COUR ADMINISTRATIVE D'APPEL DE LYON — Décision N° CAA69-22LY01111

lundi 27 février 2023

JuridictionCOUR ADMINISTRATIVE D'APPEL DE LYON
SectionCOUR ADMINISTRATIVE D'APPEL DE LYON
N° DossierCAA69-22LY01111
TypeOrdonnance
Recoursexcès de pouvoir
Avocat requérantABOUDAHAB

Texte intégral

Vu la procédure suivante :

Procédure contentieuse antérieure

M. A B a demandé au tribunal administratif de Grenoble d'annuler les décisions du préfet de l'Isère, du 31 janvier 2022, l'obligeant à quitter le territoire français, lui refusant un délai de départ volontaire, désignant le pays à destination duquel il pourrait être reconduit d'office et lui interdisant le retour sur le territoire français durant un an.

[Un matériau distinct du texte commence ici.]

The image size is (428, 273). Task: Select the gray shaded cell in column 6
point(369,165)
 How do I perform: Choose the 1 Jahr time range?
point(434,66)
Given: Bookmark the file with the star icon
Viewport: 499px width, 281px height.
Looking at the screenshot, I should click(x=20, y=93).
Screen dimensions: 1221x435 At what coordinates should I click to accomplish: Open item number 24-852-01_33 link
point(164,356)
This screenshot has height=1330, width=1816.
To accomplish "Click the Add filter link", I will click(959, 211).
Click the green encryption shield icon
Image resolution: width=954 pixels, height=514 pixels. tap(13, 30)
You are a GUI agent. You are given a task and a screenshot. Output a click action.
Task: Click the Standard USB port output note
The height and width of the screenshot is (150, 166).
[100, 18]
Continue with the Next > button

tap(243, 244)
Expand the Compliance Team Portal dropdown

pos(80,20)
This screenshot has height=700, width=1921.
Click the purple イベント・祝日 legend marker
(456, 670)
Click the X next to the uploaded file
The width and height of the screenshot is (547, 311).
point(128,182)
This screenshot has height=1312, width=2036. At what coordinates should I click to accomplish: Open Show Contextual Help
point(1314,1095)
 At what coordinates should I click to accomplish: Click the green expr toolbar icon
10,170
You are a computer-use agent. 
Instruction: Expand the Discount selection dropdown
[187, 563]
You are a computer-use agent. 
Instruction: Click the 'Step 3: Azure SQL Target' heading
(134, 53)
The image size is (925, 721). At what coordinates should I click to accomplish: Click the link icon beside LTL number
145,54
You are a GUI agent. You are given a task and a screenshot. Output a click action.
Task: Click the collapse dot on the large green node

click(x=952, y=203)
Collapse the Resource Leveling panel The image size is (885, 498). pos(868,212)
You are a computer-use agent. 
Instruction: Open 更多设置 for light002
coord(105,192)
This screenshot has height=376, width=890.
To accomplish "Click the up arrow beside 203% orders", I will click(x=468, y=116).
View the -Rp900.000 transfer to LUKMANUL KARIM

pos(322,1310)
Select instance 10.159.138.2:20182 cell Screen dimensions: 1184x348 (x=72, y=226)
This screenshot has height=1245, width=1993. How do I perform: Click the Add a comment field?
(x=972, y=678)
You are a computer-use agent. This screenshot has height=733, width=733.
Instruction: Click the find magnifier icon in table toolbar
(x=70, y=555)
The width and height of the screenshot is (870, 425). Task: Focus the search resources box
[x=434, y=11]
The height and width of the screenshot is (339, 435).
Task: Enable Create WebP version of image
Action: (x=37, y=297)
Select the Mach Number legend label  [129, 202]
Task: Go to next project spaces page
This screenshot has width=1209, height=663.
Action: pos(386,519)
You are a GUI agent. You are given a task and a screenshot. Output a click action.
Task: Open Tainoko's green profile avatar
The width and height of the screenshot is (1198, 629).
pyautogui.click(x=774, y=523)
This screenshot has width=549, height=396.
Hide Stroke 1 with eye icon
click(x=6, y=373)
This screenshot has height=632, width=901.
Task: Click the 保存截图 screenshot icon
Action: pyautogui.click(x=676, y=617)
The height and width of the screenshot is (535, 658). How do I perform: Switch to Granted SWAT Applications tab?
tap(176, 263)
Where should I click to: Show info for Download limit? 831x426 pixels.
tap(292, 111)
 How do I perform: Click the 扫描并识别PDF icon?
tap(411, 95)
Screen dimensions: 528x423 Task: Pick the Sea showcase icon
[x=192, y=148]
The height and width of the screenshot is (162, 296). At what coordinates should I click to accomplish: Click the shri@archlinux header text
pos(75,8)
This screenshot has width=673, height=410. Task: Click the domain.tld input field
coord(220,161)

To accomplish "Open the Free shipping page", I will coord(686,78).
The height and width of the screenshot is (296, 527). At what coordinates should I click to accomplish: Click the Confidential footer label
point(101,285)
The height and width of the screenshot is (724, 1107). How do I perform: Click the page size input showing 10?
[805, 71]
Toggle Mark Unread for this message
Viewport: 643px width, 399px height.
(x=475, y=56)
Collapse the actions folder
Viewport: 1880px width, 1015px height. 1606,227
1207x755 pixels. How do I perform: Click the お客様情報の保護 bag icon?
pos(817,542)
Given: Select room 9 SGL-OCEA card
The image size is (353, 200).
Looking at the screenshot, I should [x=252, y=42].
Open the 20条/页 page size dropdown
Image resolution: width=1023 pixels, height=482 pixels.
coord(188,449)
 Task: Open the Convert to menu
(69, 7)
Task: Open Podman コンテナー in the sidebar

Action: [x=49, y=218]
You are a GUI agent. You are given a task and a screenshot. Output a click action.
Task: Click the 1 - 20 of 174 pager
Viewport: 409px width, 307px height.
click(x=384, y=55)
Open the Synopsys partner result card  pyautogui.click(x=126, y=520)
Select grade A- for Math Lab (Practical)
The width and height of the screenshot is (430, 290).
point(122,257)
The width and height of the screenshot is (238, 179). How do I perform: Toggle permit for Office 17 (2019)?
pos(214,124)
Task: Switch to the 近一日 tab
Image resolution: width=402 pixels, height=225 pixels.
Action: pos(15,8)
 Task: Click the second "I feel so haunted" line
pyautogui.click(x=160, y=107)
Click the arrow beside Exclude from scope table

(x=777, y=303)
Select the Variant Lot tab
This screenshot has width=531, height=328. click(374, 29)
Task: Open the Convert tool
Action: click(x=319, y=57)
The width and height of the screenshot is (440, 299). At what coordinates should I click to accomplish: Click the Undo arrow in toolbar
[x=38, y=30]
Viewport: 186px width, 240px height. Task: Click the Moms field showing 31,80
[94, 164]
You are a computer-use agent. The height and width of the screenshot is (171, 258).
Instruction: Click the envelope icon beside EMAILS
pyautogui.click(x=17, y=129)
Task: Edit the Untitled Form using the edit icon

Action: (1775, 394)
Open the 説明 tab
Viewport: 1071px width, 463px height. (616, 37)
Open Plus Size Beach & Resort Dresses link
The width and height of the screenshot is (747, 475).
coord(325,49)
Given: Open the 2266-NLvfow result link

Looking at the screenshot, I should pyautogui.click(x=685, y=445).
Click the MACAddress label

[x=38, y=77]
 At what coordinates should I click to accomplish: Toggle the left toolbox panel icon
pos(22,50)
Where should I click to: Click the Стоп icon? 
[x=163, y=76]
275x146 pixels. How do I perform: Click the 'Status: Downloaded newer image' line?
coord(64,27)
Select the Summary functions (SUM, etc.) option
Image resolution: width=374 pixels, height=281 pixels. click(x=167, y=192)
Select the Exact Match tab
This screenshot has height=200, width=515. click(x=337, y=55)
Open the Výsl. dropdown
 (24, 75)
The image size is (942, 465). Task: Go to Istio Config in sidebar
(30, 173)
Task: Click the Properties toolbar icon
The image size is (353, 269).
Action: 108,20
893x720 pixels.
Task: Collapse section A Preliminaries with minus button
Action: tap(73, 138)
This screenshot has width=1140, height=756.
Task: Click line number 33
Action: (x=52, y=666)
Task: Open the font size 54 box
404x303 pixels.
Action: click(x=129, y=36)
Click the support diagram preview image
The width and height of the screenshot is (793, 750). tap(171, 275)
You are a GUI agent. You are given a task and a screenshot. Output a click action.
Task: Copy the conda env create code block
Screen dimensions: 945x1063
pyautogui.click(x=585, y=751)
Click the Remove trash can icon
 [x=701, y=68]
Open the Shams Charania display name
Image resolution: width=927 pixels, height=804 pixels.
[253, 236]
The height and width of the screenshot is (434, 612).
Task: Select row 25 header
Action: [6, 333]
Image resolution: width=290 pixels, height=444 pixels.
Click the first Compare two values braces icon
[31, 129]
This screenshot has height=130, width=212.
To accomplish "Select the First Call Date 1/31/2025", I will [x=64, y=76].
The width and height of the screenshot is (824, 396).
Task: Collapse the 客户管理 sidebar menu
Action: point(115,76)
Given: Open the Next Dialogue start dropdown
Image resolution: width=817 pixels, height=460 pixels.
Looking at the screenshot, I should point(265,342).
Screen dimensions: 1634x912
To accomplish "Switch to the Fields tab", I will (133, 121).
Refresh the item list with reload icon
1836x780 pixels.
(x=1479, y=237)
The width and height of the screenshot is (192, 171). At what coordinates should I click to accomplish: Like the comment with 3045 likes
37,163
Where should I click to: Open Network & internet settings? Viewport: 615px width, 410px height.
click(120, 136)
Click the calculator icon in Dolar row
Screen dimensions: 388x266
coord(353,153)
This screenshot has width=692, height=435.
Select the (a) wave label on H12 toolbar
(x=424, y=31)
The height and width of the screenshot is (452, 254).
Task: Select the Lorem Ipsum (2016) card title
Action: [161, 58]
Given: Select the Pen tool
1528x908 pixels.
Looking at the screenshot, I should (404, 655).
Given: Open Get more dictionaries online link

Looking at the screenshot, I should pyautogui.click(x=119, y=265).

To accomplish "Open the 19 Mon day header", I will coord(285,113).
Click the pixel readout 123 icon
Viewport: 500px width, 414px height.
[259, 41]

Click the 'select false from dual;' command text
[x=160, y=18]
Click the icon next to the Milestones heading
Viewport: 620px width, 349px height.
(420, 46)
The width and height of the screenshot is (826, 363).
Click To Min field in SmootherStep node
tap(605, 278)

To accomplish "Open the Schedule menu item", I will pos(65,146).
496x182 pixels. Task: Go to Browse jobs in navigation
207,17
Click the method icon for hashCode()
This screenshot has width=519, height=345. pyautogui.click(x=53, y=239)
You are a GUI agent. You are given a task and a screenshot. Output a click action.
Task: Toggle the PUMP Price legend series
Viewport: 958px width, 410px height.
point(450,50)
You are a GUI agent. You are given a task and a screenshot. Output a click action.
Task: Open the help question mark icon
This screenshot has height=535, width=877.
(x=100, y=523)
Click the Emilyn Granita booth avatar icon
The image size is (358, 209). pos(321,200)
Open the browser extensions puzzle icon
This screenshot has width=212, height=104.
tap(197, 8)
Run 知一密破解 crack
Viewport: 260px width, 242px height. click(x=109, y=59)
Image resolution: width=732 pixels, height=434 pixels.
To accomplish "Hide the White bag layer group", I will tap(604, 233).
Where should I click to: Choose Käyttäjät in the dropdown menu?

Par un jugement n° 2200678 du 10 février 2022, la magistrate désignée par le président du tribunal administratif de Grenoble a rejeté sa demande.

Procédure devant la cour

I. Par une requête et un mémoire ampliatif, enregistrés sous le n° 22LY00783 les 13 mars 2022 et 31 mars 2022, M. B, représenté par la SELARL Aboudahab, agissant par Me Aboudahab, demande à la cour :

1°) d'annuler le jugement de la magistrate désignée par le président du tribunal administratif de Grenoble ;

2°) d'annuler les décisions susmentionnées pour excès de pouvoir ;

3°) d'enjoindre au préfet de l'Isère de lui délivrer une carte de séjour portant la mention " vie privée et familiale ", dans le délai d'un mois à compter de la notification de la décision à intervenir et dans l'attente de lui délivrer un récépissé l'autorisant à travailler dans un délai de huit jours à compter de la notification de la décision à intervenir ou, à titre subsidiaire, de réexaminer sa situation dans le même délai, en le munissant, dans l'attente, d'un récépissé l'autorisant à travailler, dans les mêmes conditions ;

4°) de mettre à la charge de l'État la somme de 1 500 euros, au profit de son conseil, en application des dispositions de l'article L. 761-1 du code de justice administrative.

Il soutient que :

S'agissant du jugement attaqué :

- il est entaché d'une erreur de droit ;

- il est entaché d'erreur manifeste d'appréciation ;

- il méconnaît les stipulations du 1 de l'article 3 de la convention internationale relative aux droits de l'enfant ;

- il est entaché d'une omission à statuer en ce qui concerne l'absence d'examen préalable, réel et sérieux, de sa situation personnelle ;

S'agissant de la décision portant obligation de quitter le territoire français :

- elle est entachée d'un défaut d'examen sérieux et préalable de sa situation personnelle ;

- elle méconnaît les stipulations du 1 de l'article 3 de la convention internationale relative aux droits de l'enfant ;

S'agissant de la décision refusant un délai de départ volontaire :

- elle est entachée d'erreur manifeste d'appréciation au regard des dispositions des articles L. 612-2 et L. 612-3 du code de l'entrée et du séjour des étrangers et du droit d'asile ;

- elle est entachée d'un défaut d'examen sérieux et préalable de sa situation personnelle ;

- elle méconnaît les stipulations du 1 de l'article 3 de la convention internationale relative aux droits de l'enfant ;

S'agissant de la décision portant interdiction de retour sur le territoire français:

- elle méconnaît les stipulations du 1 de l'article 3 de la convention internationale relative aux droits de l'enfant ;

- elle méconnaît les stipulations de l'article 13 de la convention européenne de sauvegarde des droits de l'homme et des libertés fondamentales.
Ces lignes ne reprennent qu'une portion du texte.